Biliyorum bazılarınızın da yaklaşımı; “Yeni Akit’e ne bakıyorsun, bu gazeteyi tanımıyor musun?” şeklinde olacaktır. Ona bakma, buna bakma…
Yirmi yıl kadar önce çok daha naiftim, belki de “Polyanna”cılık oynamak, belki de küsüp gitmemek için pembe gözlükler giyip etrafa bakmak gerekirdi… O yıllarda Yıldız Tilbe türü “tekil” olarak nitelendirdiğim antisemit davranışlara karşı mücadele edilebileceğine inanırdım. “Kendimizi topluma daha iyi tanıtırsak”, antisemitizmin önüne geçilebileceğine, en azından ibreyi olumlu yönde etkileyebileceğimize inanırdım. Oysa yıllar boyu ibrenin sadece yükselişte olduğunu, kamuoyu yoklamalarına göre halkın yüzde 75’inin Yahudilerden nefret ettiğini gördük…

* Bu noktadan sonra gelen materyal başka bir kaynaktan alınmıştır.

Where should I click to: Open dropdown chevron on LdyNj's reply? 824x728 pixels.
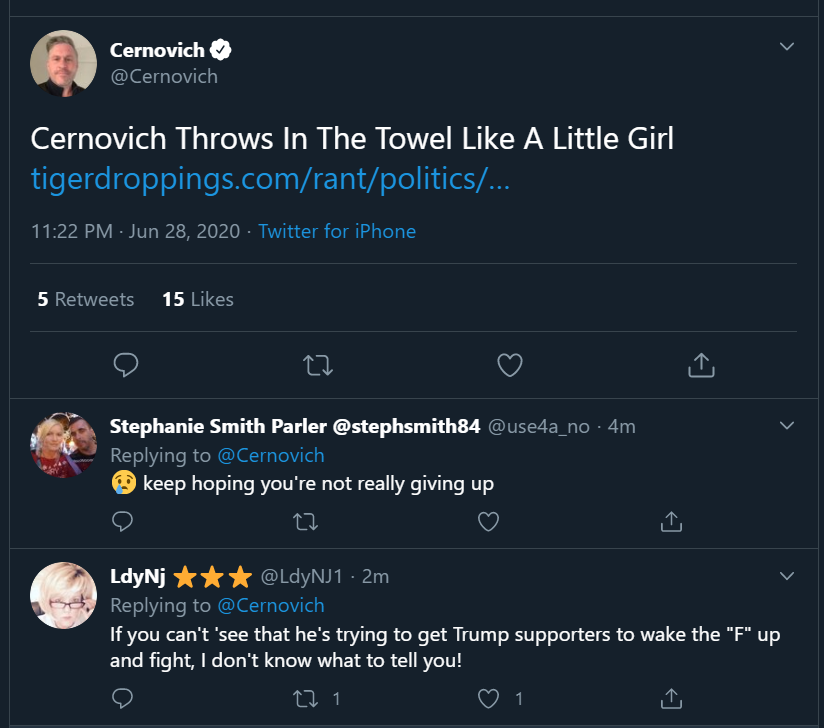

28 Kasım 2018 tarihli “Antisemitizm ve Avlaremoz…” başlıklı bir yazımda Serdar Korucu’nun Avlaremoz sitesinde yer alan 23 Kasım tarihli, “Antisemitizm ve göç” başlıklı incelemesine değinmiştim.
Söz konusu yazıda, Serdar Korucu, günümüz Türkiye’sinde Yahudilerin gündeme gelmelerinin ağırlıklı sebebinin İsrael olduğuna dikkati çekmekte ve Mois Gabay’ın, Şalom’da yayımlanan; “Kalmak mı, gitmek mi?” yazından şu alıntıyı yapmaktaydı:
“Toplumun Yahudi’yi doğru tanıması için antisemitizm ve Holokost eğitiminin okul müfredatlarına girmesi, nefret suçlarına uygulamada cezai yaptırımın devreye sokulması ve bilinç gerekiyor.”

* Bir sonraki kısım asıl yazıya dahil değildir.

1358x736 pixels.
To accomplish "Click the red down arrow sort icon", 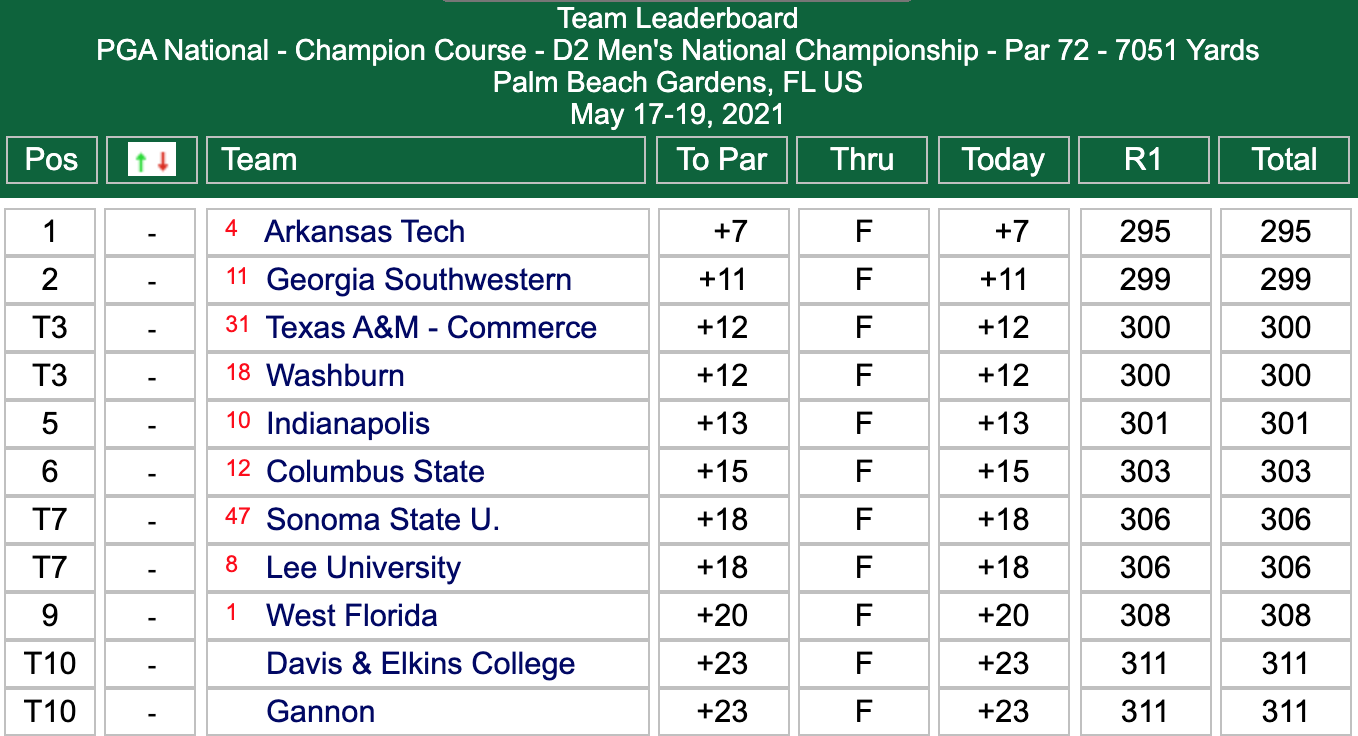I will tap(162, 161).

Antisemitizme karşı mücadelenin kendini tanıtmaktan geçeceğini düşünmek ne denli gerçekçi bir düşünce?.. Nefret suçuna cezai yaptırımların uygulanabileceğini ummak, Holokost eğitiminin okulların ders müfredatına girebileceğine inanmak ve bundan medet beklemek… Beyler ciddi misiniz? Hala bu beklenti devam ediyor mu? Bu masum dilek sadece bir korunma içgüdüsü olarak bozacıyı şıracıya şikâyet olmuyor mu?
Serdar Korucu’nun yazısında görüşüne yer verilen ve antisemit bir olay sonucu Türkiye’yi terk ederek İsrael’e aliya yapan Avlaremoz’un kurucularından biri şöyle diyordu: “İsrail’e göç insana bedeller ödetse de, Türkiye’de kalmanın bedeli daha ağır…”
Antisemitizmden şikâyet etmeyeceğiniz tek ülke İsrael. Theodor Hertzel’in bunu söylemesinden bir asırdan fazla zaman geçti. Gün geçmiyor ki dünyanın herhangi bir köşesinde Yahudiler antisemit bir saldırıya maruz kalmasınlar.
Peki, ileri sürdüğüm görüşlerden Diaspora’da antisemitizm ile mücadele edilmemeli sonucu mu çıkarılmalı?
Tabi ki hayır… Sonuç alınsın veya alınmasın, nereden ve kimden kaynaklanırsa kaynaklansın her antisemit olayı ortaya çıkararak sergilemek, antisemitizme karşı mücadele etmek bence her duyarlı ve sorumluluk sahibi Yahudi’nin görevi olmalıdır.